« La Casa Suaza » (en cours d’écri­ture)

SYNOPSIS

ATELIER VARAN, Session 5 – septembre 2020

Adriana Rojas

Ce projet docu­men­taire parle de la maison des sœurs Suaza, Cris et Main, que j’ai connues dans les années 90 à Bogota, en Colom­bie. Au premier abord, autant l’une que l’autre, elles ont une allure de dames assez conven­tion­nelles dans leur habille­ment et très gentilles comme la plupart des gens origi­naires de Medellín. En réalité elles n’ont rien de conven­tion­nel !

Nées à Medel­lin, âgées aujourd’­hui de 75 et 73 ans, Cris (Maria Cris­tina) et Main (Luz Marina), les fonda­trices de la casa, vont émigrer à Bogotá dans les années 70 lorsqu’elles ont une ving­taine d’an­nées et vont y rester. Portées par leur rêve initial de commu­nauté, en réso­nance avec le mouve­ment hippie des années 60, leur maison devient en 40 ans un point d’an­crage, de passage, de construc­tion de projets artis­tiques, intel­lec­tuels et sociaux, pour beau­coup de personnes.

Passion­nées de livres, de foot­ball, de musique, de trans­mis­sion inter­gé­né­ra­tion­nelle, Cris et Main ont construit et sont restées fidèles à une idée de commu­nauté soli­daire et créa­tive. Univer­si­taires de gauche dans les années 60 à Medellín, elles ont pour­suivi des chemins de vie entre­la­cés et singu­liers à la fois : Cris découvre le fémi­nisme à Paris, puis retourne en Colom­bie pour en inven­ter le sien : géné­reux, volup­tueux, ouvert aux hommes, prenant soin des enfants des autres et de la nature. Main, anthro­po­logue de forma­tion, passion­née d’édu­ca­tion, plonge dans le fémi­nisme en lien avec son enga­ge­ment poli­tique et son rapport à l’écri­ture et à la créa­tion.

En 1998 je suis venue m’ins­tal­ler en France. Je retourne en Colom­bie tous les deux ou trois ans pour visi­ter ma famille et mes ami.es.  Le temps et la distance géogra­phique modi­fient année après année la vision qu’on  emporte avec soi au moment du départ. Mon inté­rêt pour la vie poli­tique de la Colom­bie s’est renforcé avec la distance, en partie grâce à la commu­ni­ca­tion que j’en­tre­tiens avec les Suaza. Elles ont une passion obses­sion­nelle pour tout ce qui se passe dans le pays. 

La force de mon atta­che­ment aux sœurs Suaza tient à leur croyance dans une idée de commu­nauté capable de résis­ter à la charge d’une société injuste et violente, là où le désir de liberté s’est mué pour beau­coup en confor­misme et en indi­vi­dua­lisme. Leur posi­tion poli­tique et la recherche spiri­tuelle dénotent des posi­tions angé­listes ou cyniques. Dans la maison on voit les vestiges d’un passé qui se donne au présent, qui s’adapte, qui reste soli­daire et aimant vis à vis des autres.

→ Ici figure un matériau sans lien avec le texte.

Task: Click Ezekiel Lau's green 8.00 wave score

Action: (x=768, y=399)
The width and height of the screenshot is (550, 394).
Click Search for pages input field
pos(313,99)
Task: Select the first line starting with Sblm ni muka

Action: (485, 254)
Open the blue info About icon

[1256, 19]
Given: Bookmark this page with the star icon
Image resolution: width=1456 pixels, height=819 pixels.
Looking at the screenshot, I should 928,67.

Pour moi qui pour­rais presque être leur fille, c’est une force qui m’ac­com­pagne et contri­bue à me donner une direc­tion dans mon exis­tence.

Aujourd’­hui, quatre femmes y habitent de manière perma­nente : Cris, Main, Teo (Dora Lucia) la compagne de Cris, et Miriam, ancienne compagne de Main, deve­nue membre de la famille. Et Lupe, la chienne adop­tée.

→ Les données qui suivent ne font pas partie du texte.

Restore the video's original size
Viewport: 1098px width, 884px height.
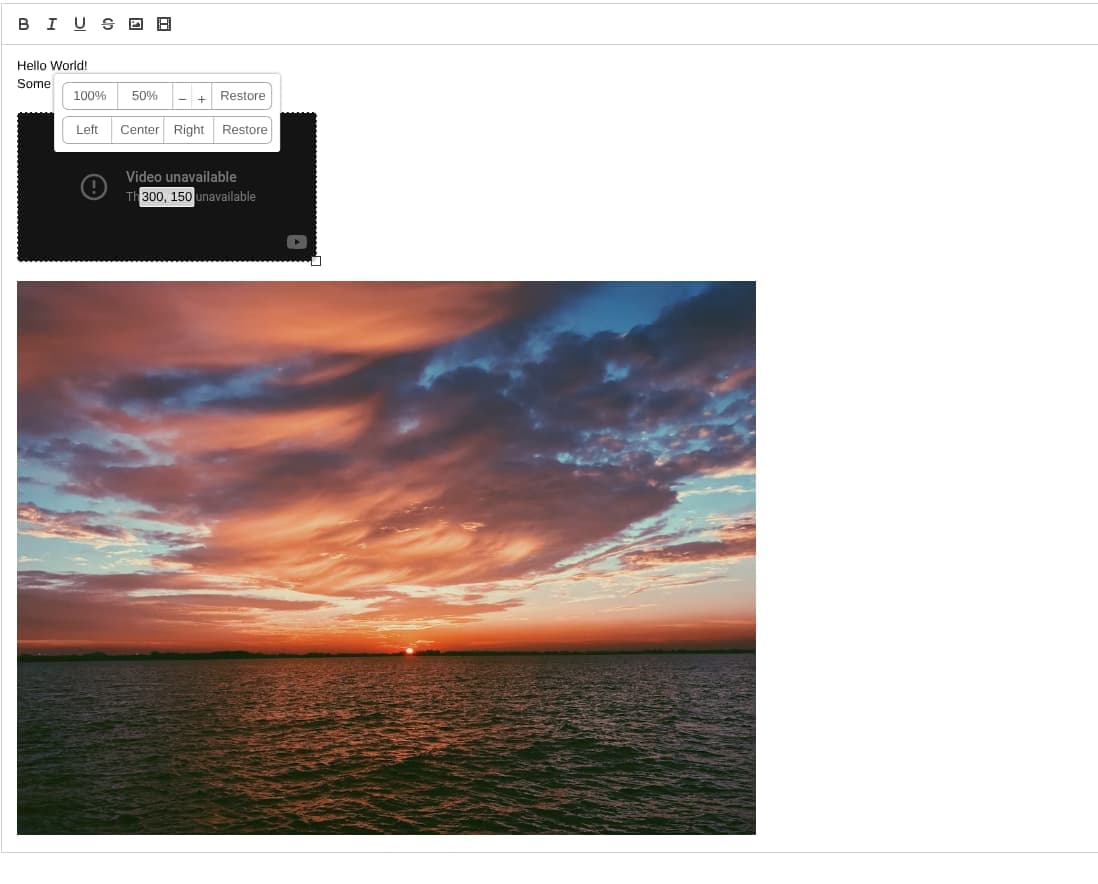242,95
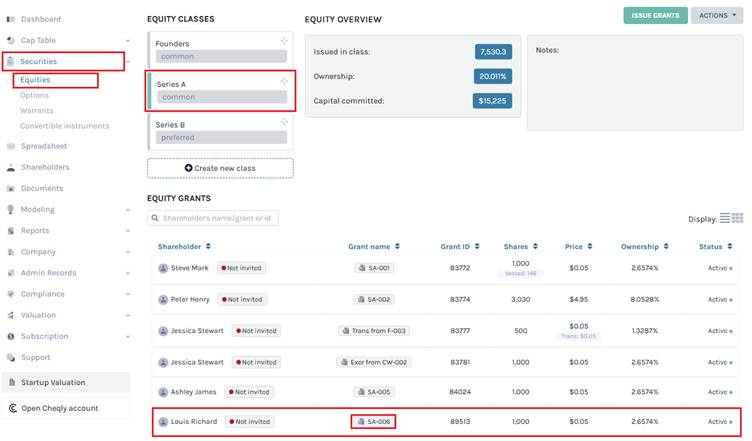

D’autres  personnes viennent de manière presque quoti­dienne ou très régu­liè­re­ment : Clau­dia B, l’amou­reuse de Miriam, Nora et Estela, les  femmes de ménage ; Clau­dia M, la masseuse ; Arnulfo, l’homme qui répare, installe, bricole. Chaque personne a une histoire avec la Casa, et le passage de tout ce monde engendre un mouve­ment dans lequel je me retrouve, hors image, mais empor­tée par l’éner­gie que cet espace contient, qui vit en moi.

Le récit traduit le proces­sus du mouve­ment dans le réel mais égale­ment du vécu inté­rieur de ces femmes ; il est composé des actua­li­tés de la vie de chacune, et du contraste des éléments du hors champ, mais égale­ment au travers des écrits et de la musique qu’elles écoutent, ou le silence.

Ce film veut rendre compte de la richesse de cet univers, comme un acte d’amour envers la Casa y su combo.